TEXT BLOCK:
————
Most of the world's data is text — reviews, emails, tickets, posts, contracts. Natural Language Processing (NLP) is how we turn that messy language into something a model can use. This module traces the field's whole arc in one sitting: from classic preprocessing and TF-IDF, through word embeddings, to the transformers that power today's language models — and crucially, how to use pretrained models in a few lines with Hugging Face. You will finish able to build a working text classifier and to apply state-of-the-art models without a research budget.
1Text preprocessing & linguistic features
Raw text must be broken into pieces and normalised before modelling. The classic pipeline: tokenise (split into words), drop stopwords (the, is, of), and lemmatise (running → run) so variants collapse to one form.
Tokenise and tag with spaCy
import spacy
nlp = spacy.load('en_core_web_sm')
doc = nlp('Apple is looking at buying a U.K. startup for $1 billion.')
for token in doc[:6]:
print(f'{token.text:9s} lemma={token.lemma_:8s} pos={token.pos_:6s} stop={token.is_stop}')Apple lemma=Apple pos=PROPN stop=False is lemma=be pos=AUX stop=True looking lemma=look pos=VERB stop=False at lemma=at pos=ADP stop=True buying lemma=buy pos=VERB stop=False a lemma=a pos=DET stop=True
Named-entity recognition for free
for ent in doc.ents:
print(f'{ent.text:12s} {ent.label_}')Apple ORG U.K. GPE $1 billion MONEY
- Preprocessing: tokenise → remove stopwords → lemmatise to collapse word variants.
————
DATASET RECORDS:
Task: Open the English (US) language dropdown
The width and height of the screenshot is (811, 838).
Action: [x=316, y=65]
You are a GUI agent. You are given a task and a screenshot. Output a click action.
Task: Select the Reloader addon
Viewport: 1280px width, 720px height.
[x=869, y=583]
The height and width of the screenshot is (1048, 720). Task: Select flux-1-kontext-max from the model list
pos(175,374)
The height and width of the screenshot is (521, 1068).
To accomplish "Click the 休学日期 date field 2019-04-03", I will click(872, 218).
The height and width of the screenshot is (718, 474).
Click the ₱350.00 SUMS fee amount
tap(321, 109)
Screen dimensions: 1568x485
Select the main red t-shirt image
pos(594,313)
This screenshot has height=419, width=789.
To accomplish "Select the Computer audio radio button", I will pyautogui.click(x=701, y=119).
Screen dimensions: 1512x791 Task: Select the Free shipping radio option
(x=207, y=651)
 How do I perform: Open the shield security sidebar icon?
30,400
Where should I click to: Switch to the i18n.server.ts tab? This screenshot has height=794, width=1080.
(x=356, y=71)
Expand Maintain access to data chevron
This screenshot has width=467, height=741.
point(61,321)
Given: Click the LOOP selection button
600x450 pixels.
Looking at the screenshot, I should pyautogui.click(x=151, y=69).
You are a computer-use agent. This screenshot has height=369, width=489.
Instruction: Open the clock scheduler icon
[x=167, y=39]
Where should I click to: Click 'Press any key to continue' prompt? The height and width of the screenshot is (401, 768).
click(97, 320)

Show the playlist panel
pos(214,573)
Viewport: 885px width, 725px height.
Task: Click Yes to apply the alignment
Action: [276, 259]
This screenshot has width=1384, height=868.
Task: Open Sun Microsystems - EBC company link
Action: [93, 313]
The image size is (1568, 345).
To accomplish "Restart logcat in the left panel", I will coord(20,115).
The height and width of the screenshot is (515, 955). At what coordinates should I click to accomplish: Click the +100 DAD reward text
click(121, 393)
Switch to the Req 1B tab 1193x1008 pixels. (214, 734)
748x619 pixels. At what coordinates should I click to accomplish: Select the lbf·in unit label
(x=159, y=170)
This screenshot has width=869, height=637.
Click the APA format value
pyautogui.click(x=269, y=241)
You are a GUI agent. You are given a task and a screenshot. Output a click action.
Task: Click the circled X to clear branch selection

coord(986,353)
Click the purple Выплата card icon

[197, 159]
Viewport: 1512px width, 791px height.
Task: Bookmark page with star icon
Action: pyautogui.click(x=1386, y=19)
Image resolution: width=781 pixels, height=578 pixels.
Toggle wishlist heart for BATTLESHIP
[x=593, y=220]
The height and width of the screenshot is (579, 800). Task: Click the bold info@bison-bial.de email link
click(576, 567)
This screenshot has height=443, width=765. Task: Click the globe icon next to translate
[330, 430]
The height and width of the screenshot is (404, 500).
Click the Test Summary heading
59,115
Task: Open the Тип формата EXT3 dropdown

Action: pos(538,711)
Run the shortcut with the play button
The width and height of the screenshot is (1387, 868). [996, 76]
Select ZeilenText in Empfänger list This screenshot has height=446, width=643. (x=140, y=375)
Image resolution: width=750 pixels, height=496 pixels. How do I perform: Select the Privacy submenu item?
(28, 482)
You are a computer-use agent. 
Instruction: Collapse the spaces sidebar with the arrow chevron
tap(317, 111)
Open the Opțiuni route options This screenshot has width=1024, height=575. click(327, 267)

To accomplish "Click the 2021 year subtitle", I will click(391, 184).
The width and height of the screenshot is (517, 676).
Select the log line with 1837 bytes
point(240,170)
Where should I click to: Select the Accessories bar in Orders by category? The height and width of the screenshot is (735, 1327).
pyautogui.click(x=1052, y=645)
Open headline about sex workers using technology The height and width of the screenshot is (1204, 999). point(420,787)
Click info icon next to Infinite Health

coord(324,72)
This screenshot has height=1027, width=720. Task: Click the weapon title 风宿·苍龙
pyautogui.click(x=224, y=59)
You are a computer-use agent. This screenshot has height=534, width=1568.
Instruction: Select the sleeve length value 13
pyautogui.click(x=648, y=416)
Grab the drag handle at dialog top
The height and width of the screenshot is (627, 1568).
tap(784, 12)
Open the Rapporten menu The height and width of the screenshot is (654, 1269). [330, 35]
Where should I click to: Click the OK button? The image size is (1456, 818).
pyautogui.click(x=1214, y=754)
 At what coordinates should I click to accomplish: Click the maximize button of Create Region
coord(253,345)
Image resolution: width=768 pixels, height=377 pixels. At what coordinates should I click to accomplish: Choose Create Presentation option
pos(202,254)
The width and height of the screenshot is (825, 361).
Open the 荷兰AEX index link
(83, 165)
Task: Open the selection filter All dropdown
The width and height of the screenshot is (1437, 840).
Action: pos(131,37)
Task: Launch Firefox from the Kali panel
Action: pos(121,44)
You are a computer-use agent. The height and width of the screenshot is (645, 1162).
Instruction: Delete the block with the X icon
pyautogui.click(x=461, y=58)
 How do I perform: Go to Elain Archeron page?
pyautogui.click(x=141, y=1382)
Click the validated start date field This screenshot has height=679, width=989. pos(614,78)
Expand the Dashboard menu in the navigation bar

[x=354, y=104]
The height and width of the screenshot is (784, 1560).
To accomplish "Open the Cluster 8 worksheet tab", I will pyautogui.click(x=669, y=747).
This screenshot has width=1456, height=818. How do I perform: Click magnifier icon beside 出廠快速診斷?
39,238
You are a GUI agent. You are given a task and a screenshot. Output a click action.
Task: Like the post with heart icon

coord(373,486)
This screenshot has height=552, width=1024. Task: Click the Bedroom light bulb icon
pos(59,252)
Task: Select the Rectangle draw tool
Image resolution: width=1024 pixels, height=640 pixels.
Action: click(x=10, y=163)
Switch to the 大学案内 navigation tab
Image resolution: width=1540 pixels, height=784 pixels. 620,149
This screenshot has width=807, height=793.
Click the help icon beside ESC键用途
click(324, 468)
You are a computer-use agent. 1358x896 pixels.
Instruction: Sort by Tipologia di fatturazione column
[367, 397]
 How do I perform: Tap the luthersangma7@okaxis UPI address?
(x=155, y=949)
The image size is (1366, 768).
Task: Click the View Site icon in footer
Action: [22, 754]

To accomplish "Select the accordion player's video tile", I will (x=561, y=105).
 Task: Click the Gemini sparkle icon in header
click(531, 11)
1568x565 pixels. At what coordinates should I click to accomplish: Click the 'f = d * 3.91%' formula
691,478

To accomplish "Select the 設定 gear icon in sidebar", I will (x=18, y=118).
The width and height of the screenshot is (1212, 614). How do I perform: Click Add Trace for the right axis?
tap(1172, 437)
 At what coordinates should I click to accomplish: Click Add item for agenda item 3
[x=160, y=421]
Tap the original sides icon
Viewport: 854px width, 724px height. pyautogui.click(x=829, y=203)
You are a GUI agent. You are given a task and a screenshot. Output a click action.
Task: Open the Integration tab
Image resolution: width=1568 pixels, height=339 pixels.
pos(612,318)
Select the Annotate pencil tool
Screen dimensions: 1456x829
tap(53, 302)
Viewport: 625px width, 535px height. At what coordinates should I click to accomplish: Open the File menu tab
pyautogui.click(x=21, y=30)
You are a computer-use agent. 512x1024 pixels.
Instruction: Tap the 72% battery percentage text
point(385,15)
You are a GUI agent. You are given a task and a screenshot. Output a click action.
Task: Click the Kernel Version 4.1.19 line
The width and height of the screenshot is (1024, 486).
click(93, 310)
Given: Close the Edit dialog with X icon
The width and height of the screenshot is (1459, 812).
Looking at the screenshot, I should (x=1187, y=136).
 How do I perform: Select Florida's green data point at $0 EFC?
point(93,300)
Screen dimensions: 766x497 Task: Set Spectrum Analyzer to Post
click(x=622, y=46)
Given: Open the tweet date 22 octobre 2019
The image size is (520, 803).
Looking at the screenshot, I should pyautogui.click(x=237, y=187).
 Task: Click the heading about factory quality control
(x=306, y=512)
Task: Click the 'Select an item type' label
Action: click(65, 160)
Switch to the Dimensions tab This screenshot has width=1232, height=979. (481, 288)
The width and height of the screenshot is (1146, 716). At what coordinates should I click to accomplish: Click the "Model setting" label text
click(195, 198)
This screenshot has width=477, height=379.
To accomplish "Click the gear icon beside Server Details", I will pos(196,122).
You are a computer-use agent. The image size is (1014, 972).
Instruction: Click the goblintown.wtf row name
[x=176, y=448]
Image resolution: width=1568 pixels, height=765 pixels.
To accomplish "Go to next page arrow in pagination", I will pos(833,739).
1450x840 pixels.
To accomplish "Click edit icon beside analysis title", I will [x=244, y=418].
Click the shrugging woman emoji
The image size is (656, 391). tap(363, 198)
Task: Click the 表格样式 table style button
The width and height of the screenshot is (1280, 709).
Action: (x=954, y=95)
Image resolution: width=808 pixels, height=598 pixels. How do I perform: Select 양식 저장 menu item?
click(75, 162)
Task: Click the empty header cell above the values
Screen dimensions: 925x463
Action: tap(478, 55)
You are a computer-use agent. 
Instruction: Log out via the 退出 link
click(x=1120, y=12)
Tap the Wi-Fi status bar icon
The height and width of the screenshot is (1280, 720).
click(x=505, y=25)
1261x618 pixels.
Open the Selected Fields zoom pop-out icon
————
WORK TO DO:
1. In the NLP module, why does the preprocessing pipeline lemmatise words? Answer in one to three sentences.
2. Rewrite the part of the NLP module that opens with the words containing "Tokenise and tag" and closes with "collapse word variants.", putting "Entity tagging" in place of "Named-entity recognition".
You can leave the rows aside.

ANSWERS PER TASK:
1. Lemmatising reduces a word to its base form, such as "running" to "run." This makes variants of the same word collapse into one form.

2.
Tokenise and tag with spaCy
import spacy
nlp = spacy.load('en_core_web_sm')
doc = nlp('Apple is looking at buying a U.K. startup for $1 billion.')
for token in doc[:6]:
print(f'{token.text:9s} lemma={token.lemma_:8s} pos={token.pos_:6s} stop={token.is_stop}')Apple lemma=Apple pos=PROPN stop=False is lemma=be pos=AUX stop=True looking lemma=look pos=VERB stop=False at lemma=at pos=ADP stop=True buying lemma=buy pos=VERB stop=False a lemma=a pos=DET stop=True
Entity tagging for free
for ent in doc.ents:
print(f'{ent.text:12s} {ent.label_}')Apple ORG U.K. GPE $1 billion MONEY
- Preprocessing: tokenise → remove stopwords → lemmatise to collapse word variants.